Japanese aikido teacher

Hiroshi Ikeda (池田 裕|Ikeda Hiroshi; born January 8, 1950) is a Japanese aikido teacher based in the Boulder, CO. He holds the rank of 8th dan (shihan) from the Aikikai. He is a senior student of Mitsugi Saotome and is affiliated with the Aikido Schools of Ueshiba (ASU).

Ikeda was born in Tokyo and began studying aikido in 1968 while attending Kokugakuin University. He relocated to Sarasota, Florida, in 1976 and taught there under Saotome from 1978 to 1979.

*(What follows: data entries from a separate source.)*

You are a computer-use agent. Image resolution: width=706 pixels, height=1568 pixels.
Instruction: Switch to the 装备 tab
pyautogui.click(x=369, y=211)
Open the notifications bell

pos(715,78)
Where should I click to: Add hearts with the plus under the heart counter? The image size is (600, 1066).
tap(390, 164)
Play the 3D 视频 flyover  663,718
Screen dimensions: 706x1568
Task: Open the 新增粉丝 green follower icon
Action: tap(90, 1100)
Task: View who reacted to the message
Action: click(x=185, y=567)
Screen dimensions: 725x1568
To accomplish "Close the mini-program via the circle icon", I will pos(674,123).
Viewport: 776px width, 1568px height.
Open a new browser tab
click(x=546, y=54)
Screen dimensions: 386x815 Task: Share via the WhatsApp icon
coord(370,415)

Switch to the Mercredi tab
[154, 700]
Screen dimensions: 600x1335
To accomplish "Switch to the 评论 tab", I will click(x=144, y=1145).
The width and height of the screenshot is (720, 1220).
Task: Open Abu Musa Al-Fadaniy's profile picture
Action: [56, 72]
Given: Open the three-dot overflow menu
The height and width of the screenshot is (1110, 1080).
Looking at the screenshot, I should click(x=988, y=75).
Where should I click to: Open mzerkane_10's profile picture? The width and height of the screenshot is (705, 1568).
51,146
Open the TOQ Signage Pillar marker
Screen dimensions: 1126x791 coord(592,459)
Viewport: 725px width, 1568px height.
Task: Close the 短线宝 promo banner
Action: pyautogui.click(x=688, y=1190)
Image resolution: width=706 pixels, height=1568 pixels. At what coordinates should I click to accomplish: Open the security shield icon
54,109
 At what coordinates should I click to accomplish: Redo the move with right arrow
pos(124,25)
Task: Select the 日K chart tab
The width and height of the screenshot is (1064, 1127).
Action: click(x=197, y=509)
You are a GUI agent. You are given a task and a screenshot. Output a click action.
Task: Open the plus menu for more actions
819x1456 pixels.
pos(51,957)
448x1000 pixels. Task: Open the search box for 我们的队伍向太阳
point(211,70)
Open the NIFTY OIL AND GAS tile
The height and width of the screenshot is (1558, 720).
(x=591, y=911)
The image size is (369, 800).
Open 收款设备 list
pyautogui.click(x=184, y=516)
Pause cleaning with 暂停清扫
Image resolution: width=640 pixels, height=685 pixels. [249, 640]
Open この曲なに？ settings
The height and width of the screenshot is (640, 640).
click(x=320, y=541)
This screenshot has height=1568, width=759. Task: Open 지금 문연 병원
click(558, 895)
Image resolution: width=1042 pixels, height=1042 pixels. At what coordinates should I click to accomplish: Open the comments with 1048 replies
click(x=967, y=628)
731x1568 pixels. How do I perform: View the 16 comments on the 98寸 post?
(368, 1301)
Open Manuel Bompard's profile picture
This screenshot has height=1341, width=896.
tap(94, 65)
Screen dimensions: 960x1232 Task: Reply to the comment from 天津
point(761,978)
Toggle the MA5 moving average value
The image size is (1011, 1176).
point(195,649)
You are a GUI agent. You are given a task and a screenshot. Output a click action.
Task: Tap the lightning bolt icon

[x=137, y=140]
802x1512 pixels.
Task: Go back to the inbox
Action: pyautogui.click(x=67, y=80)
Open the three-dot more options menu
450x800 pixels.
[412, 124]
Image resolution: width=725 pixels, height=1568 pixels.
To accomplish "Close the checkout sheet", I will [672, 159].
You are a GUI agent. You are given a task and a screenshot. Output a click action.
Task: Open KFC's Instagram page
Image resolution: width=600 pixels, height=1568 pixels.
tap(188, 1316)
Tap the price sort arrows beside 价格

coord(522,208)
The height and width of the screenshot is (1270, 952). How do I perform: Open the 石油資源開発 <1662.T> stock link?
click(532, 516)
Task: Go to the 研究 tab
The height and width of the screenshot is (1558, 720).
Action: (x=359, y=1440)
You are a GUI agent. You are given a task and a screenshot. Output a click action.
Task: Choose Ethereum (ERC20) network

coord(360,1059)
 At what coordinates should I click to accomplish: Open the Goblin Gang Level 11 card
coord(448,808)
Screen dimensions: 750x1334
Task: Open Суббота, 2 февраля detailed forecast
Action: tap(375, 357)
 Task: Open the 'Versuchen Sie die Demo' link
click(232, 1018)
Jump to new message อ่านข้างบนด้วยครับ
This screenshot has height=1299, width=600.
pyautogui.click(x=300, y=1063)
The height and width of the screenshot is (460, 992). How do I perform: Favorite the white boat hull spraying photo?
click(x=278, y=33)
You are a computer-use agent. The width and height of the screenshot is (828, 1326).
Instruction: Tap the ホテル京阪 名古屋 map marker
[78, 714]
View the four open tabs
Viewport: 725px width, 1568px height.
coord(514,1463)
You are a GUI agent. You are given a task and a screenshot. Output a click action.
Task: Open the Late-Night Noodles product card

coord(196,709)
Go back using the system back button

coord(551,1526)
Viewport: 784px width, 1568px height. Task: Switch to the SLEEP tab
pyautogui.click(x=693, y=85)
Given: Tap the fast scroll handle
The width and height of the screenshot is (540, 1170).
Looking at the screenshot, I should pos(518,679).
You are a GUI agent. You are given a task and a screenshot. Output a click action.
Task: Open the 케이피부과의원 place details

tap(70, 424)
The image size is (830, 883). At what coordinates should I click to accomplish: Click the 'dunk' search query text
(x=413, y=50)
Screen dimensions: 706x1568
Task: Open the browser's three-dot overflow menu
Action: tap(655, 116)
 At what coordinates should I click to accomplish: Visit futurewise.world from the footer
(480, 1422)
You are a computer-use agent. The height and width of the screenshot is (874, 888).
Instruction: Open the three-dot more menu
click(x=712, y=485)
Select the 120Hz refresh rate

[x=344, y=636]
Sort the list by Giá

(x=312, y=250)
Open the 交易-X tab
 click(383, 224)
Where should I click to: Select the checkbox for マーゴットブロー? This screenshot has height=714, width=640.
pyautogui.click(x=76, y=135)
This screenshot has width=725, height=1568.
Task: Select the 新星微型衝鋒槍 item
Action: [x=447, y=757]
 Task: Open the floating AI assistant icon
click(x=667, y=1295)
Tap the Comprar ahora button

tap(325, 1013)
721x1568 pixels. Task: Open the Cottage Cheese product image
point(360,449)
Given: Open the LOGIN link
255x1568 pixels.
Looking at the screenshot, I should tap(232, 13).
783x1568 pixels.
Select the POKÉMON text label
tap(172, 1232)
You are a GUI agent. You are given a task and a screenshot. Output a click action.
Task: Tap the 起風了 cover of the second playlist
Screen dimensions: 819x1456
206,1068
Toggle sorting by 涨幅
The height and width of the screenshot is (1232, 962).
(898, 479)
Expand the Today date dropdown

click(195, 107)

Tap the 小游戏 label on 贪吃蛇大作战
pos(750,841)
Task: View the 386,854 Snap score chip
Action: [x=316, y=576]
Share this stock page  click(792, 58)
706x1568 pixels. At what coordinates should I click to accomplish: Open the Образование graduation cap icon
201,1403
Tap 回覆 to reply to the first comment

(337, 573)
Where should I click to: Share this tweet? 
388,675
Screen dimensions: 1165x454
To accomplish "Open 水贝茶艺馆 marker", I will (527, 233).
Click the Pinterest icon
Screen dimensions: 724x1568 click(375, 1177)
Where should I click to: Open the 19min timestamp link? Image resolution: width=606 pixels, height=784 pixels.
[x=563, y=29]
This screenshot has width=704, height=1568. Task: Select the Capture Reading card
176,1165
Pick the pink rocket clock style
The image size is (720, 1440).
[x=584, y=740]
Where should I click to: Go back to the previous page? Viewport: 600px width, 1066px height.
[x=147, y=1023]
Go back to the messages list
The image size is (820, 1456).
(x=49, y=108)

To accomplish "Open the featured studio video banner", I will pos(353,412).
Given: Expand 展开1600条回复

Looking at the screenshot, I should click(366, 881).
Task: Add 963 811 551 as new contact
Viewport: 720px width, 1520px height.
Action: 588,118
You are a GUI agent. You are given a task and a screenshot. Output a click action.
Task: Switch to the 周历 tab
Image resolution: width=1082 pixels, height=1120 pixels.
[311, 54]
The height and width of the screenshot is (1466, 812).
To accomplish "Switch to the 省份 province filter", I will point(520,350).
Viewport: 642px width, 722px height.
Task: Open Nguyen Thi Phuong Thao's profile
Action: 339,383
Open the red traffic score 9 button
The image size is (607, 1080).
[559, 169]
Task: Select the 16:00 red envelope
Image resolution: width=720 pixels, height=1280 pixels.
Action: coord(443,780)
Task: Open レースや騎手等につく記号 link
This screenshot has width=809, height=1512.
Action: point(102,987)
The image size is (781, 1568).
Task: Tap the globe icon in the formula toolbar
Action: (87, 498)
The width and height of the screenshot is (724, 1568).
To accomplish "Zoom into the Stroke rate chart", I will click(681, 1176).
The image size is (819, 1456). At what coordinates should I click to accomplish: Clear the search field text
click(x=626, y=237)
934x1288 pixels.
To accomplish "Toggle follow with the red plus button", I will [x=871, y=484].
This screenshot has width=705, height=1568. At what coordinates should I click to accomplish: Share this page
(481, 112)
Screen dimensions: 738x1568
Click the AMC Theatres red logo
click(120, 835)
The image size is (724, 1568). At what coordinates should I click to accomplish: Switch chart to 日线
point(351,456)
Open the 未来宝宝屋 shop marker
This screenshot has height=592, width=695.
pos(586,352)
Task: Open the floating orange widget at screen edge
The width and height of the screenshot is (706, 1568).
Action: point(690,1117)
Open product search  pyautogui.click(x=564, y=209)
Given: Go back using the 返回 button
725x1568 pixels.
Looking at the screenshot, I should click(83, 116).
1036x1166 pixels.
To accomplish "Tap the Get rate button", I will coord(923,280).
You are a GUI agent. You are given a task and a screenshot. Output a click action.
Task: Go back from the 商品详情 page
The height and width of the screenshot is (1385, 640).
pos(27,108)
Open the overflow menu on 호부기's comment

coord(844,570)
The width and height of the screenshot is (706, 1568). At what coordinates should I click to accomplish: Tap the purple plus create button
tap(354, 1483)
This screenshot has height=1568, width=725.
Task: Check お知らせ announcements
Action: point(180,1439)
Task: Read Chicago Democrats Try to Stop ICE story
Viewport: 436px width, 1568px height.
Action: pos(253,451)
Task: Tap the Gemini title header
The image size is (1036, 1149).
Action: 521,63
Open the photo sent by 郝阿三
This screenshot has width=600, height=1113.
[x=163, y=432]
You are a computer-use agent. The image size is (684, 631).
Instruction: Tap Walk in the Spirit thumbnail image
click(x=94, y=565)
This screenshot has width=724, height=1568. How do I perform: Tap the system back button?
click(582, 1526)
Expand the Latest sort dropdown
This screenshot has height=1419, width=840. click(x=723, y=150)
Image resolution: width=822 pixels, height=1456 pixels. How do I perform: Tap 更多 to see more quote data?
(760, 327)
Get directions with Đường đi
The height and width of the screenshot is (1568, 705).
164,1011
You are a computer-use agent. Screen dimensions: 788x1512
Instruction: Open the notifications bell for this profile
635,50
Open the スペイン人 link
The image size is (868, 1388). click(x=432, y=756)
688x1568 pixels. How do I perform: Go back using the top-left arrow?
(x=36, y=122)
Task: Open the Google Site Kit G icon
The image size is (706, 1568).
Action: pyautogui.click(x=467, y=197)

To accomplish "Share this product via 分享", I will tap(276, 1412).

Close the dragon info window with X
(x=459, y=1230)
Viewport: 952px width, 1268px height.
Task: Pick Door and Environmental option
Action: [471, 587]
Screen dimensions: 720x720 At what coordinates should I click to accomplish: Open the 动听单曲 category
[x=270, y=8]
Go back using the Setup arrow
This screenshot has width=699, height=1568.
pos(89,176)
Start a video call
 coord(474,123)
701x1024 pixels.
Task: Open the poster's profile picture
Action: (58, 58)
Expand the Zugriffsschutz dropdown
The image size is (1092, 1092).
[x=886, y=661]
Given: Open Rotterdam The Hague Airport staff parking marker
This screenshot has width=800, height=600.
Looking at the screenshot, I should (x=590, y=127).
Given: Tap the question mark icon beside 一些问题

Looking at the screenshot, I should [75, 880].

In 1980, Ikeda moved to Boulder, Colorado, where he established https://www.boulderaikikai.org/ under Saotome's ASU organization. Boulder Aikikai describes itself as having been established by Ikeda in 1980 and as being affiliated with the Aikido World Headquarters in Tokyo through the Aikido Shimbokukai.

Ikeda continues to teach at Boulder Aikikai and travels internationally to conduct aikido seminars. Boulder Aikikai publishes a schedule of his seminars and special teaching engagements.

== Scheduled seminars ==

As of 17 September 2026, Ikeda's official seminar schedule lists the following upcoming engagements:

- 18–20 September 2026: Bond Street Dojo, New York City, United States.
- 13–15 November 2026: Shindai Aikido, Orlando, Florida, United States.
- 18–20 December 2026: Arizona Aikido, Phoenix, Arizona, United States.

== Historical Seminars and public demonstrations ==

- In April 1982, Ikeda, then a fifth-degree black belt, taught an aikido seminar at the University of Montana, followed by a public demonstration.
- In September and October 1991, he taught a three-day seminar for the Sarasota/New College AikiKai at New College of Florida in Sarasota, Florida, where he had founded his first American dojo.
- In October 2000, Ikeda led a seminar at the Sanders Beach Recreation Center in Pensacola, Florida.
- In March 2011, Ikeda taught a three-day seminar at Aikido of Tamalpais in Corte Madera, California.
- In August 2014, he returned to Aikido of Tamalpais for a seminar held from August 7 to 10.
- In May 2023, Ikeda taught at an Aikido Summer Seminar hosted by Aikido Kenkyukai in Los Angeles at Aikido Kenkyukai 2936 West 8th Street, Los Angeles.
- Aikido of Tamalpais advertised further Ikeda seminars in January 2023 and January 2025.
- Boulder Aikikai's published schedule lists Ikeda teaching at Aikido of Tamalpais in January 2026 and again in August 2026. Aikido of Tamalpais currently lists Ikeda as a future guest instructor for January 2027.